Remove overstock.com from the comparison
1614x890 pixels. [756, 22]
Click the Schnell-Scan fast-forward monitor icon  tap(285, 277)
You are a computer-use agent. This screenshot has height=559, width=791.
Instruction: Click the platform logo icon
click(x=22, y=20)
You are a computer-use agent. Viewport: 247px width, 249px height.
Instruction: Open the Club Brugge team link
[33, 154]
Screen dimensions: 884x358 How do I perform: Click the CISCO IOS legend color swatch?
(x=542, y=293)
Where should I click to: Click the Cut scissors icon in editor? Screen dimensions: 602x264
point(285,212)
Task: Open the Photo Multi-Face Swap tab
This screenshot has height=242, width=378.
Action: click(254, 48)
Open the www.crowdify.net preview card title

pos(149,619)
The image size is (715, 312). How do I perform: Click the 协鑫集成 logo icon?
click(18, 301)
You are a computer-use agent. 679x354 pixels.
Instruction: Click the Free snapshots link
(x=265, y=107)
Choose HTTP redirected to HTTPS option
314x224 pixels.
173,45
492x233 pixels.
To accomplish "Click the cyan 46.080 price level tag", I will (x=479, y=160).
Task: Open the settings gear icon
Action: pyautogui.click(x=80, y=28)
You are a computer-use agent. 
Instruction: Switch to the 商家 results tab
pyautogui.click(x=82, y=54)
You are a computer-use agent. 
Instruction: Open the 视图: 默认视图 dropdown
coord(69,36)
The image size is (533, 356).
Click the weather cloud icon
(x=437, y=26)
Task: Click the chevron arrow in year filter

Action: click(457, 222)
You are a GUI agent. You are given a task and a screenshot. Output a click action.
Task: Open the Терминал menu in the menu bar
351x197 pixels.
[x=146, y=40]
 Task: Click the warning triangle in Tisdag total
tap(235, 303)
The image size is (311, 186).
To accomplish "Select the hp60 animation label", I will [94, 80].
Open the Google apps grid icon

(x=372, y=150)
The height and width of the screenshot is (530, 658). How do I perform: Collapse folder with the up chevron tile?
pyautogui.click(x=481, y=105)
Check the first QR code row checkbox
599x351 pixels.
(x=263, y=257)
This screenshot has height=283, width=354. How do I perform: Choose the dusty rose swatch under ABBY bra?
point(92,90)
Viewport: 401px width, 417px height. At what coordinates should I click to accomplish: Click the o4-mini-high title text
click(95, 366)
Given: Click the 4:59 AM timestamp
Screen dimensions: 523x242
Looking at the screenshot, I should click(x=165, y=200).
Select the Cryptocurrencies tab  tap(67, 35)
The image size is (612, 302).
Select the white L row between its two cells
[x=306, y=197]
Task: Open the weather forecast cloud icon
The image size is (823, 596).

■ Task brief
Copy exactly. The range runs from the line containing "Task: Click the chevron arrow in year filter" through the last line of the data.

■ Response to the exercise
Task: Click the chevron arrow in year filter

Action: click(457, 222)
You are a GUI agent. You are given a task and a screenshot. Output a click action.
Task: Open the Терминал menu in the menu bar
351x197 pixels.
[x=146, y=40]
 Task: Click the warning triangle in Tisdag total
tap(235, 303)
The image size is (311, 186).
To accomplish "Select the hp60 animation label", I will [94, 80].
Open the Google apps grid icon

(x=372, y=150)
The height and width of the screenshot is (530, 658). How do I perform: Collapse folder with the up chevron tile?
pyautogui.click(x=481, y=105)
Check the first QR code row checkbox
599x351 pixels.
(x=263, y=257)
This screenshot has height=283, width=354. How do I perform: Choose the dusty rose swatch under ABBY bra?
point(92,90)
Viewport: 401px width, 417px height. At what coordinates should I click to accomplish: Click the o4-mini-high title text
click(95, 366)
Given: Click the 4:59 AM timestamp
Screen dimensions: 523x242
Looking at the screenshot, I should click(x=165, y=200).
Select the Cryptocurrencies tab  tap(67, 35)
The image size is (612, 302).
Select the white L row between its two cells
[x=306, y=197]
Task: Open the weather forecast cloud icon
The image size is (823, 596).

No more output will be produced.